SUPPLIED RECORDS below:

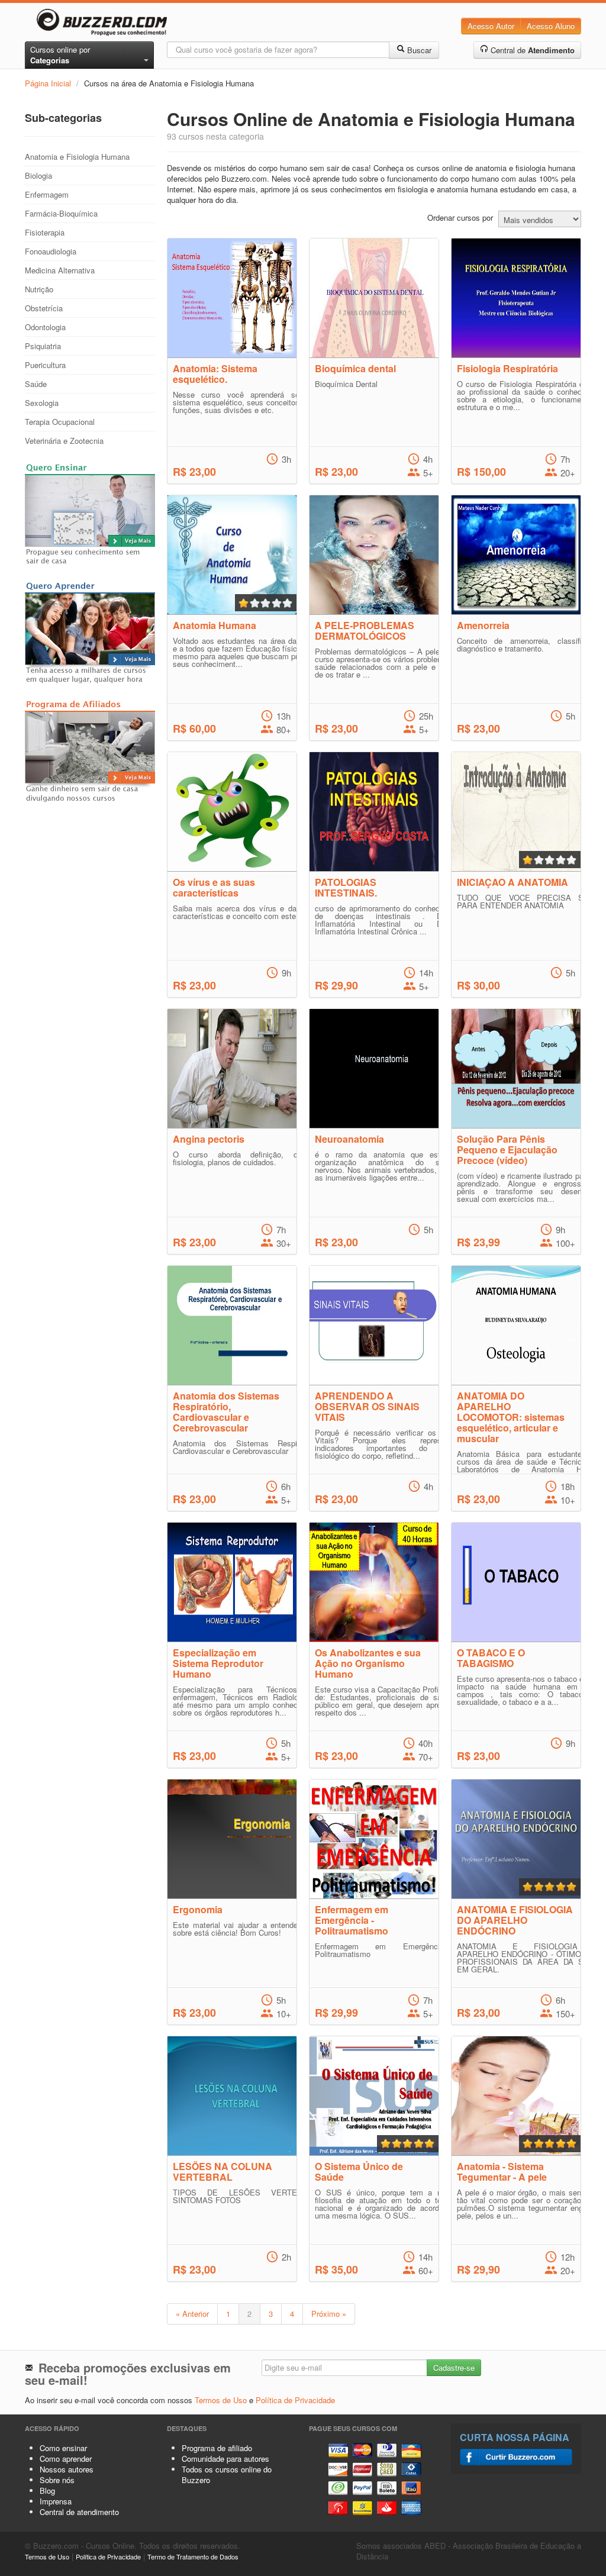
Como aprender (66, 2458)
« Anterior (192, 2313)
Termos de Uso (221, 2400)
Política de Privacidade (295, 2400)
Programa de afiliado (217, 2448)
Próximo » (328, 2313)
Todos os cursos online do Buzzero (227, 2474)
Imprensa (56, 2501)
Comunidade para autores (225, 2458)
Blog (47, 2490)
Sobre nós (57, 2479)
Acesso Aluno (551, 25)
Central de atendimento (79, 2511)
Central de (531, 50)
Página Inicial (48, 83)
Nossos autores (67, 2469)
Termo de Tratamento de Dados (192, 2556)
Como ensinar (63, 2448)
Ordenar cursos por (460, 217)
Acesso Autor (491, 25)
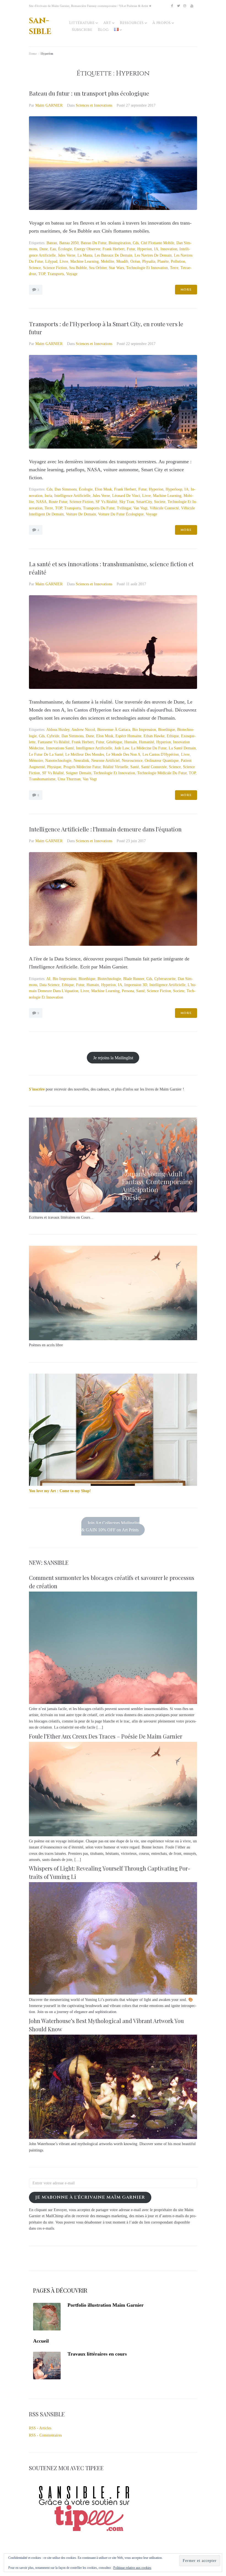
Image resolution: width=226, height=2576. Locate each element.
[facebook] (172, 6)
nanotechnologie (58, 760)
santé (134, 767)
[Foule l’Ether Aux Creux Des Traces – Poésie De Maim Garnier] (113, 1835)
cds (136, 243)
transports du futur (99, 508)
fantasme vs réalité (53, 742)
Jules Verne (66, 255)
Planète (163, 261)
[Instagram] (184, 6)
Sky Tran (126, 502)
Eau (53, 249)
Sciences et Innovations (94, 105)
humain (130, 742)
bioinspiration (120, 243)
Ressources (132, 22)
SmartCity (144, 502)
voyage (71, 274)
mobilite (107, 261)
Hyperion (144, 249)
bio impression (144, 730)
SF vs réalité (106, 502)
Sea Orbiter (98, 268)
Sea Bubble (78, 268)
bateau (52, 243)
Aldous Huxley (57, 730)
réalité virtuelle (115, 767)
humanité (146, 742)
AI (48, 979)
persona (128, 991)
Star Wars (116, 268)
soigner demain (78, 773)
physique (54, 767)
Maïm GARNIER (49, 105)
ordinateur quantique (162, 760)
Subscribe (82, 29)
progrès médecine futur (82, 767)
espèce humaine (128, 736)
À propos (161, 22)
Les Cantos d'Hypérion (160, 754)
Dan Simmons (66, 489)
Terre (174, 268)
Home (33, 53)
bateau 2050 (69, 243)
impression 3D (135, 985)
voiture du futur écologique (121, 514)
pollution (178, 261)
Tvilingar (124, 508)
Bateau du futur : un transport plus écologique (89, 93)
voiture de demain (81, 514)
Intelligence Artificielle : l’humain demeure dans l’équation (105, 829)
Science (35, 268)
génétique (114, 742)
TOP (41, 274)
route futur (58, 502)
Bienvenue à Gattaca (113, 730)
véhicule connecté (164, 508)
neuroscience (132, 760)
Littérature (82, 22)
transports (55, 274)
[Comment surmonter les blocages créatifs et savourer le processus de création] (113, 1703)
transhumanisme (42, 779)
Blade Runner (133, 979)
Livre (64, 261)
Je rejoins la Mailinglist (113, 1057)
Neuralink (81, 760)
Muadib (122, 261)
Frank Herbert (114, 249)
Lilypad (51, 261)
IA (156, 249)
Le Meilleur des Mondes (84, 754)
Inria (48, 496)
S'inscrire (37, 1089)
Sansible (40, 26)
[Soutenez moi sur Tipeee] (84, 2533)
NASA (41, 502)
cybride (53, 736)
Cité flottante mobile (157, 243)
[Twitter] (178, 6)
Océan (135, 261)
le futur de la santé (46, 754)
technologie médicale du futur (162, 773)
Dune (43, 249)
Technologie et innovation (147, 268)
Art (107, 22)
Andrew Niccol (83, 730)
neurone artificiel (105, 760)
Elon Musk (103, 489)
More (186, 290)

End of SUPPLIED RECORDS.
SUPPLIED RECORDS below:

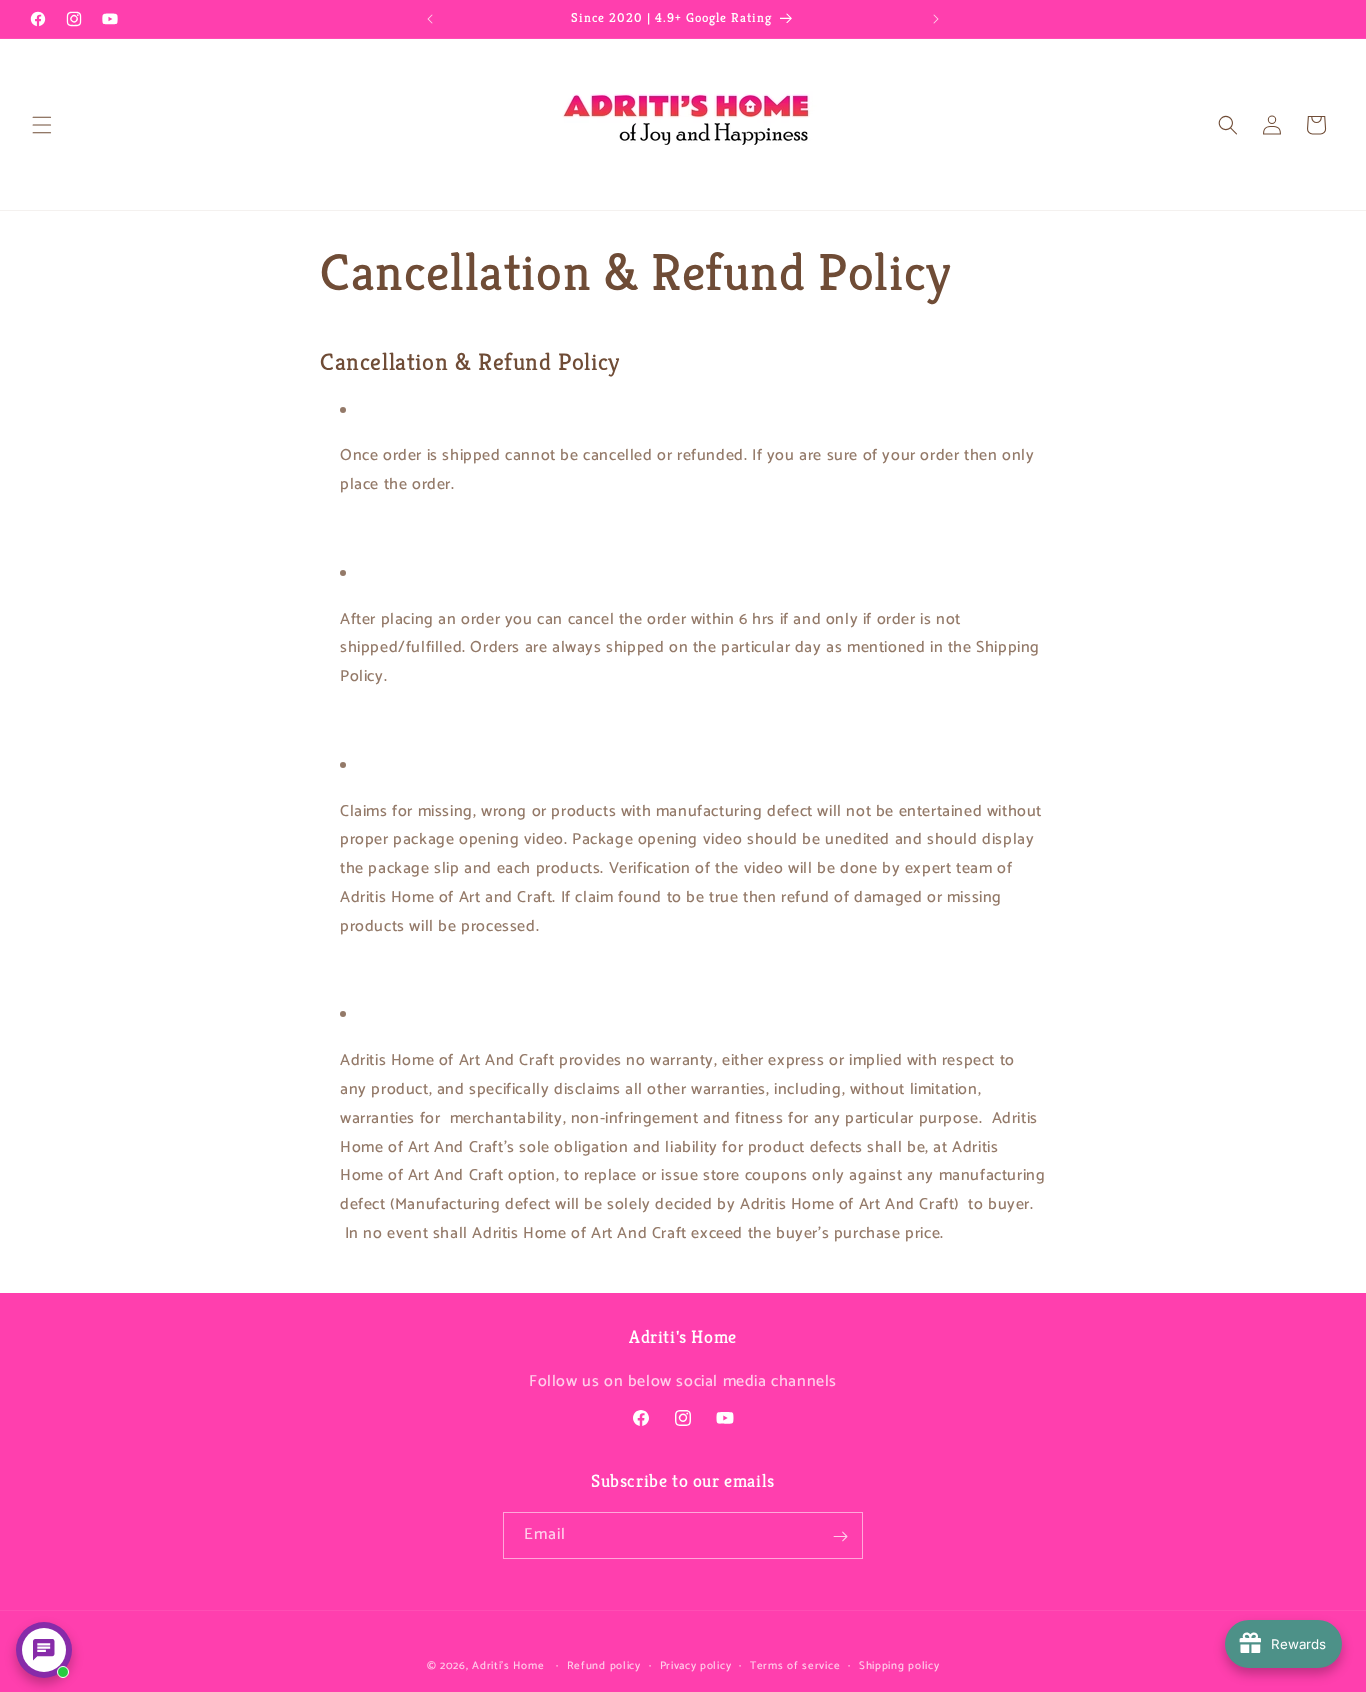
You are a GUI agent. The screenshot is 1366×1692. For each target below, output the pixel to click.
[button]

End of SUPPLIED RECORDS.
SUPPLIED RECORDS below:

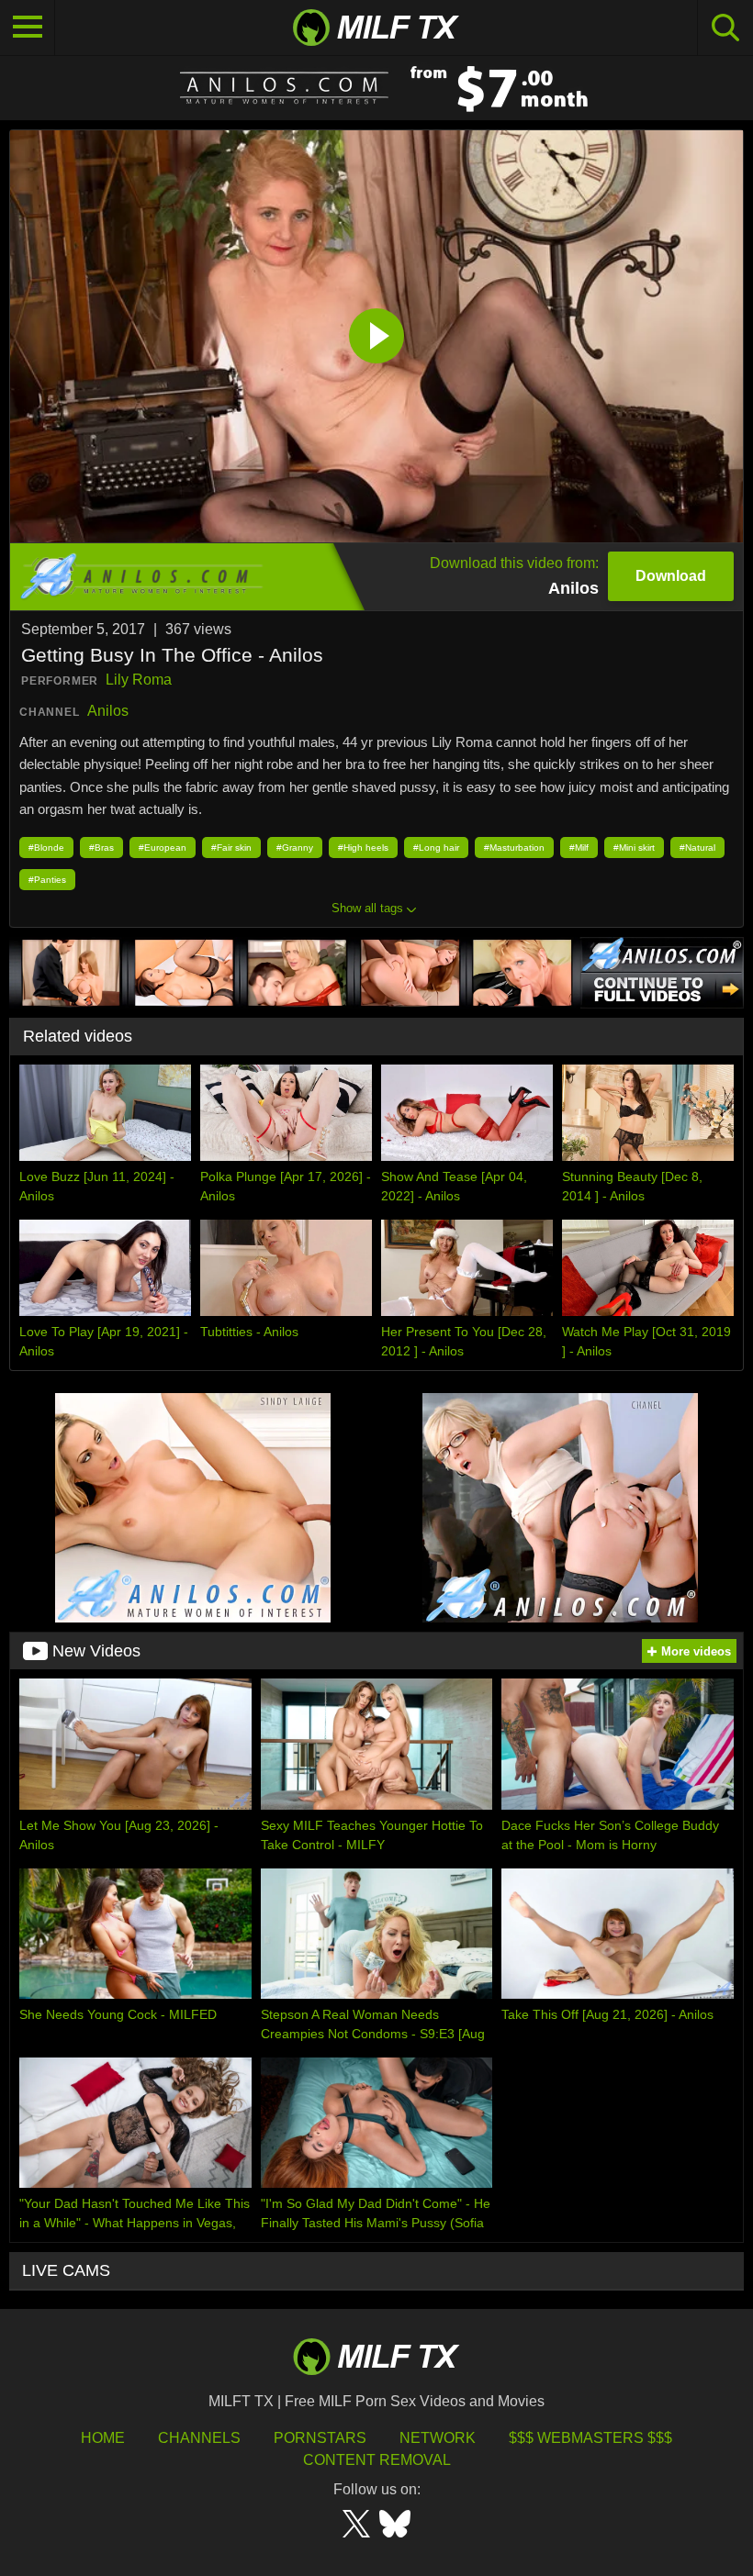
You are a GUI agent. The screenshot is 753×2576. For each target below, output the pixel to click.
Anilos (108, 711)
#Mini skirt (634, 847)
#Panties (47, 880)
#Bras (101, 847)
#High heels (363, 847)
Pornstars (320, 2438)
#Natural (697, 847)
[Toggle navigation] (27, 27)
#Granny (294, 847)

End of SUPPLIED RECORDS.

[WORK REQUIRED] Take every line above that includes the string "pixel" and return it.

[EXERCISE RESPONSE]
You are a GUI agent. The screenshot is 1366×1692. For each target below, output the pixel to click.
You are a GUI agent. The screenshot is 753×2576. For each target below, output the pixel to click.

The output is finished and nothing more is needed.